超個人的「ウイルスと世界」紀行②
紀行文とは
旅行の行程をたどるように、体験した内容を記した文。 紀行文・旅行記・道中記ともいう。
日曜の夕方だから、5時くらいでも道は空いている。
空の雲は一部薄くなって、東側のエッジには夕焼けの始まった色が映っている。
「道、空いてるねぇ。」
「・・・今日、日曜だよ」
「あ、何曜日か分かんなくなってた。それでも、少なくない?」
会話はここで終わる。日本の受験のため(結局アメリカの大学にいくことになったが)早く卒業資格を得た娘は連日家に居るから、曜日の感覚がないらしい。

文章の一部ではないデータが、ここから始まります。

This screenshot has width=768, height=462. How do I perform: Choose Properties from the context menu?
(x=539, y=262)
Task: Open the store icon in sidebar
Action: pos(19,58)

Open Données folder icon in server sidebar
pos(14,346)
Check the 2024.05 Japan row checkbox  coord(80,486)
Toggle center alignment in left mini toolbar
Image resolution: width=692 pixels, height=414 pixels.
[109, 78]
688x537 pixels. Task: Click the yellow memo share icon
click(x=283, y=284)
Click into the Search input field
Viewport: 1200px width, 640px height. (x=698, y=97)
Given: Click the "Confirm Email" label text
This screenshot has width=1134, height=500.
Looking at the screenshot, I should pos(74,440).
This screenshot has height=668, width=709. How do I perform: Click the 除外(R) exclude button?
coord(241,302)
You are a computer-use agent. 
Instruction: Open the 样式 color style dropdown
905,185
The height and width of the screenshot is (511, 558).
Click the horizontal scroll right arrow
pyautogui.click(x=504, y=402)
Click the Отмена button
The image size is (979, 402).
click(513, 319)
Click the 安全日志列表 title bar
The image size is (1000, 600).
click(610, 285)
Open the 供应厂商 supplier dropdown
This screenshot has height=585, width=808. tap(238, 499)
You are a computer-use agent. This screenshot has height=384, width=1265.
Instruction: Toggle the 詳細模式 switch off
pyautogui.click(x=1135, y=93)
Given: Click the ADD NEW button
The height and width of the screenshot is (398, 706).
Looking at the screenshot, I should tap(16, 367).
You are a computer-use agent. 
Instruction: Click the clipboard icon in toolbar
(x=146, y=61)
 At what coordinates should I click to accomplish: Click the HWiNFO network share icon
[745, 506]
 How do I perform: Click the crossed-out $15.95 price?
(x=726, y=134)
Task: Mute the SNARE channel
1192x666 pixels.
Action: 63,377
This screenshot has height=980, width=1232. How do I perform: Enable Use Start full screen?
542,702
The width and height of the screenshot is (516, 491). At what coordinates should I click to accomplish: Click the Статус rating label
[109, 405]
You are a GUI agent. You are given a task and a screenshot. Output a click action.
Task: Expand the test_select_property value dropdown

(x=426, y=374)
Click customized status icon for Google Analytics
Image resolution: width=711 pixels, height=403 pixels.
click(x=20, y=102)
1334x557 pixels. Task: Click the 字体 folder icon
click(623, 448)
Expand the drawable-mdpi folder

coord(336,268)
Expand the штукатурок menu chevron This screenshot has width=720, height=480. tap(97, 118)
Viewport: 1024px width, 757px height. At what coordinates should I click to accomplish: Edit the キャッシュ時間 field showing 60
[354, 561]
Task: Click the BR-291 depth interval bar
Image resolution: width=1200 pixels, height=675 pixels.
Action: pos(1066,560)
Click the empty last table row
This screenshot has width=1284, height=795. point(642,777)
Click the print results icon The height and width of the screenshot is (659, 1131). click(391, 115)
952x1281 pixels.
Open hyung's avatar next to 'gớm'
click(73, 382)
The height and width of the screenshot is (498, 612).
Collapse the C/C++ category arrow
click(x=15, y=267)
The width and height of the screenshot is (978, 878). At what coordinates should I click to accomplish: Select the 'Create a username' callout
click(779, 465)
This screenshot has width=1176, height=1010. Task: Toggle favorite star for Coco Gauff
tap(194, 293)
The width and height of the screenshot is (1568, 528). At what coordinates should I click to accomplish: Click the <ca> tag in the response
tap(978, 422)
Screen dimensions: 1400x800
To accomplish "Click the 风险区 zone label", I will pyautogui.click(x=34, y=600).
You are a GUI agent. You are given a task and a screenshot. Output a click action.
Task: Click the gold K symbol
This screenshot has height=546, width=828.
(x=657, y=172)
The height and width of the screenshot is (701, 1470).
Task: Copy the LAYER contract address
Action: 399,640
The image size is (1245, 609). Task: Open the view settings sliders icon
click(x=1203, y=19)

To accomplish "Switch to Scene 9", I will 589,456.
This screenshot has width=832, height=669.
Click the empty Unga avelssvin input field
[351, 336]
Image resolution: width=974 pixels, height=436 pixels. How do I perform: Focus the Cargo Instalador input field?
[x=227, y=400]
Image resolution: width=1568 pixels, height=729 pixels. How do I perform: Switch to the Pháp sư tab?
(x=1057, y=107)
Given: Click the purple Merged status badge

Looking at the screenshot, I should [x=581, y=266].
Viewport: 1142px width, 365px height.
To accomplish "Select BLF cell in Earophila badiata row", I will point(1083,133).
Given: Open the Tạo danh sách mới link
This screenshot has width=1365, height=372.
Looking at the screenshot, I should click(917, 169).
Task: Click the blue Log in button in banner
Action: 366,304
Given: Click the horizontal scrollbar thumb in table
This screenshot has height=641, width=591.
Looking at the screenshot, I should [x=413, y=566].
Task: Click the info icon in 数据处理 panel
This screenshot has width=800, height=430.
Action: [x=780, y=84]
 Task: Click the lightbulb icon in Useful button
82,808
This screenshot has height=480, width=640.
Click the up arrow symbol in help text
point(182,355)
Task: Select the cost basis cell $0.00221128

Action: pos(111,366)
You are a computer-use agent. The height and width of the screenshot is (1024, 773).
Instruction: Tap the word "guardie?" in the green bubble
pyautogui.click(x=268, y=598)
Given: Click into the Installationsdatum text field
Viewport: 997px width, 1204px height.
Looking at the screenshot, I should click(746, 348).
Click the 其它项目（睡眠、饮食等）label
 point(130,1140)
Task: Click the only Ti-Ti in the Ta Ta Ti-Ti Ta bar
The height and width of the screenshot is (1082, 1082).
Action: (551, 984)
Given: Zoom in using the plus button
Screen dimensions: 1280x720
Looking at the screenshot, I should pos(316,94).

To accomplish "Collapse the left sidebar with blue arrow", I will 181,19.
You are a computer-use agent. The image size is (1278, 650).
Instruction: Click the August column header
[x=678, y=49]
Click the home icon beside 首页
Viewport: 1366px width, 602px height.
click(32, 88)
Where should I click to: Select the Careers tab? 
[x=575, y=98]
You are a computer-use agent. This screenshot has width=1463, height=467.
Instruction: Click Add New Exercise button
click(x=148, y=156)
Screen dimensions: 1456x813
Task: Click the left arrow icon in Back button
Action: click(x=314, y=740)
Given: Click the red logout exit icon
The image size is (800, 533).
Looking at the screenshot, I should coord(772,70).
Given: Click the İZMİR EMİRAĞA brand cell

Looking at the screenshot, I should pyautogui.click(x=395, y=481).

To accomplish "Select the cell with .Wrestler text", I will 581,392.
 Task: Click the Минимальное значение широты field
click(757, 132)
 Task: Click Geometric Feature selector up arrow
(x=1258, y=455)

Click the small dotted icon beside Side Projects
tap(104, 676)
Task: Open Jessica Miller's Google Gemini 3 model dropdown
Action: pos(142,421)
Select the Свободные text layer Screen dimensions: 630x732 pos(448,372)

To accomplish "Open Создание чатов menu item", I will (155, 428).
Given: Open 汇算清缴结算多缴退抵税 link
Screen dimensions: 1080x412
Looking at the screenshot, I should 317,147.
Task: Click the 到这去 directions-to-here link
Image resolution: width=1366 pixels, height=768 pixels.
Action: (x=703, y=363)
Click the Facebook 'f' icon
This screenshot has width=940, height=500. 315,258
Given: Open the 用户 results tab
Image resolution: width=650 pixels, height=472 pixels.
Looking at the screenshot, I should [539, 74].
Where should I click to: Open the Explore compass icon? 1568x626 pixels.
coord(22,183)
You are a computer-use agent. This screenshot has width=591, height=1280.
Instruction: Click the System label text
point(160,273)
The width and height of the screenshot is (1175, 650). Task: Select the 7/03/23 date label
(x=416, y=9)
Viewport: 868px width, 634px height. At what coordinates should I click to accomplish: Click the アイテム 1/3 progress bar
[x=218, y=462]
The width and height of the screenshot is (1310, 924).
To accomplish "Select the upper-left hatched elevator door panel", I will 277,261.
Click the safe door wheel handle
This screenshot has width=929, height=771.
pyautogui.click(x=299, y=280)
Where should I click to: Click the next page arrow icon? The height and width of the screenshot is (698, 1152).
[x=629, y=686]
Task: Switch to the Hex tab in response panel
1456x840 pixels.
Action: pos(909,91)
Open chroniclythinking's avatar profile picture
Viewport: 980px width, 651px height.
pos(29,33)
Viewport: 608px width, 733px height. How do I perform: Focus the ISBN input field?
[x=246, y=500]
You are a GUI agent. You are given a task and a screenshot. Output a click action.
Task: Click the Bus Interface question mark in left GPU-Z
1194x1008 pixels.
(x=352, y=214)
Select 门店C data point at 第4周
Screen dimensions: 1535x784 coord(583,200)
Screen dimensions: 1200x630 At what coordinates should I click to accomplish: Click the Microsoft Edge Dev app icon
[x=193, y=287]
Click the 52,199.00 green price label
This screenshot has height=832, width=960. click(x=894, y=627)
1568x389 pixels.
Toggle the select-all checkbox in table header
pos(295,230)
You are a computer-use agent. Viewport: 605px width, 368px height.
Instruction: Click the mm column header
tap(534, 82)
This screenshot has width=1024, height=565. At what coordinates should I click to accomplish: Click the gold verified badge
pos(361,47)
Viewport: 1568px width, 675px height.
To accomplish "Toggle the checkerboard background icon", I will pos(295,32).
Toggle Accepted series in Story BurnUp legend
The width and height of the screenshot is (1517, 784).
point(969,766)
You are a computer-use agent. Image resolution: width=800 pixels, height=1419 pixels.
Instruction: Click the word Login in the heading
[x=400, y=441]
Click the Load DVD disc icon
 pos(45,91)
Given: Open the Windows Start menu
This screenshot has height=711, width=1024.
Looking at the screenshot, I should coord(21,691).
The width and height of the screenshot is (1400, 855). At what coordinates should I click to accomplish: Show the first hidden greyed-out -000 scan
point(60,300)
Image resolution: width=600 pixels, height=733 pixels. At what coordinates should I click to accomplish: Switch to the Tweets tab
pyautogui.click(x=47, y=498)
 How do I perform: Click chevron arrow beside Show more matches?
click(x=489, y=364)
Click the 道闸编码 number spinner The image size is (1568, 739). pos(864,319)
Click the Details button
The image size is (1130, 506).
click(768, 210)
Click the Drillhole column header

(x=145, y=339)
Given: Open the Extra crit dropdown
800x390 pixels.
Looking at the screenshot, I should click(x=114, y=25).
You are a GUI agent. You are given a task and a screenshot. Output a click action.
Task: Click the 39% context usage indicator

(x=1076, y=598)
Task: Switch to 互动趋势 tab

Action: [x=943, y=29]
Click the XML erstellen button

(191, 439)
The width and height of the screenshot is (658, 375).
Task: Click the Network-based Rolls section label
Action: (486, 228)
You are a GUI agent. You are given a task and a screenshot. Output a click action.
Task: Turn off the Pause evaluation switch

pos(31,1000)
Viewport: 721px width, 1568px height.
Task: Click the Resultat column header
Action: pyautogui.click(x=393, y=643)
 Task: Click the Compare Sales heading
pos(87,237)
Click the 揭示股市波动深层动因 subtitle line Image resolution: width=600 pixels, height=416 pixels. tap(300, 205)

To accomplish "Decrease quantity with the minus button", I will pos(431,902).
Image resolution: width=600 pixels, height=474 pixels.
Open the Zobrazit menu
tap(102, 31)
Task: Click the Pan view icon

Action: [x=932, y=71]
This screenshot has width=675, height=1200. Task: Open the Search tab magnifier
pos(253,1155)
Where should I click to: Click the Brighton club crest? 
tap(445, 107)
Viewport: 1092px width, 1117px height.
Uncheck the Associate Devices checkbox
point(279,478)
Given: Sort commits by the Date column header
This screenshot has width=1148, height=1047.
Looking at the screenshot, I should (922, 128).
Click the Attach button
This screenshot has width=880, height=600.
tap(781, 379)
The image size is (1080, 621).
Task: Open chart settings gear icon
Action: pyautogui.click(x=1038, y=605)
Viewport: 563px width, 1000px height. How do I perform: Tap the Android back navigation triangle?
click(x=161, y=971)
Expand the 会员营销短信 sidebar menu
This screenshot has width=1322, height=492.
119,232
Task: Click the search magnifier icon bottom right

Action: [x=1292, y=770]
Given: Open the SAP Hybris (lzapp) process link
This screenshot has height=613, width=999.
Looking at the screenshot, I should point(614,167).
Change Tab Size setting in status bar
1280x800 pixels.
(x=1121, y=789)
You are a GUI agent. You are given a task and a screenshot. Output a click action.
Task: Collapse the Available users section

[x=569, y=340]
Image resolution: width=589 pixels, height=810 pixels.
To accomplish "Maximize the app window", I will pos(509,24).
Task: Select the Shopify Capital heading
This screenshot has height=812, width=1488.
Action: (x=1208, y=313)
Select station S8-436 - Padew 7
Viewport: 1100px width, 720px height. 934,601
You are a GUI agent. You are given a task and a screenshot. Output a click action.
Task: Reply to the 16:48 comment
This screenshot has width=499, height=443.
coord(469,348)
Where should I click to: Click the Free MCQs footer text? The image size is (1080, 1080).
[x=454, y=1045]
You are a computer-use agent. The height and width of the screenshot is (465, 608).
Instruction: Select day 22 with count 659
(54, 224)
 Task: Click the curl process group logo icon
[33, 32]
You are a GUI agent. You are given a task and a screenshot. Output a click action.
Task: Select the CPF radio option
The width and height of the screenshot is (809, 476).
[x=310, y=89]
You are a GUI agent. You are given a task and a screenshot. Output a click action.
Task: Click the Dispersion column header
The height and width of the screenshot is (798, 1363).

娘はJ-popのヒットチャートをかけて歌いながら運転している。なんだったら踊ってもいる。もともと私に似て楽観的に物事を捉える子だけれど、こんなに「面白い子」をやったり、なにかをして(今は車の運転)忙しそうにするのは落ち着かないからだ。自分ではどうしようもないことで、慌てるとかプレッシャーを感じるとかそういうことが無駄だとわかっているから「なにかをしていたい」のだろう。喋り続けるか場を明るくしたくなるのだろう。そんなところは教えていないのに私そっくりだ。
すんなりとゲストハウスに着いて、荷物を運び込む。小さい炊飯器と米も。オットは殆ど自炊をしない。出来るらしいが私の前ではしない。したら負け、とでも思っているのだろうか。こんなときは自分でカレーでもつくってくれていいのだが。でもまぁ、夕飯を運び込みながら、オットが息をしているのは確認できるからいいか。
冷蔵庫や冷凍庫(オットのために、冷凍の枝豆とか、数本のアイスクリームバーを持ってきた)にモノをいれ、使うかもしれない(というか間違いなく使う)ワインオープナーやエアタイトの栓(飲みかけのワインを保存するのに使う)を引き出しに入れる。すぐ分かるところへシリアルなどを仕舞う。そして再度、今触ったところ全部を消毒ワイプで拭いておしまい。(私はここのところずっと、ゲストが使った後の掃除で全ての表面を消毒して終えている)
娘は時々私の手伝いで掃除をしてくれていたので、なにがどこにある、というのが大体わかっている。まだ歌を歌っている。今は緊張というより、「たのしく片付け」の目的っぽい。面白いのでいつかこっそりビデオを撮りたい。
持ってきたものをセットし終えた頃、テイクアウトをオーダーした店から「できてるよ」と電話が入る。
「すみません、10分で行きます!」
本当は15分かかるけれど。娘がまだ運転する気らしいので
「急がなくて良いよ」と伝える。
道中、どうでもいいことを娘は話している。
私はメールやテキストを確認しながら適当に相槌をうつ。
「かーちゃん、聞いてる?」
「あ、ごめん。ちょっと急ぎで返信」
この一言をきくと娘は黙る。怒っているのではない、ただ「どんなことにも優先順位があって、’急ぐ’ ’待って’といわれたら待つしかない」と、我が家の暗黙のルールをよく知っているだけだ。
夕ご飯をとりにいった店についたのが午後6時。この10年ちかくよく行っている店なので、顔をみたらおかみさんがアゴで既にできているオーダーの袋を示す。お互い目を合わせてにこりとし、私はそこに置かれたレシートにサインをする。予めクレジットカード番号をつたえてあるから。
「Stay safe! 身体に気をつけてね」
と言って店を後にするまで、おかみさんと私の距離は常に2mは空いていた。
GPSを確認すると、オットはまだ職場から出られていない。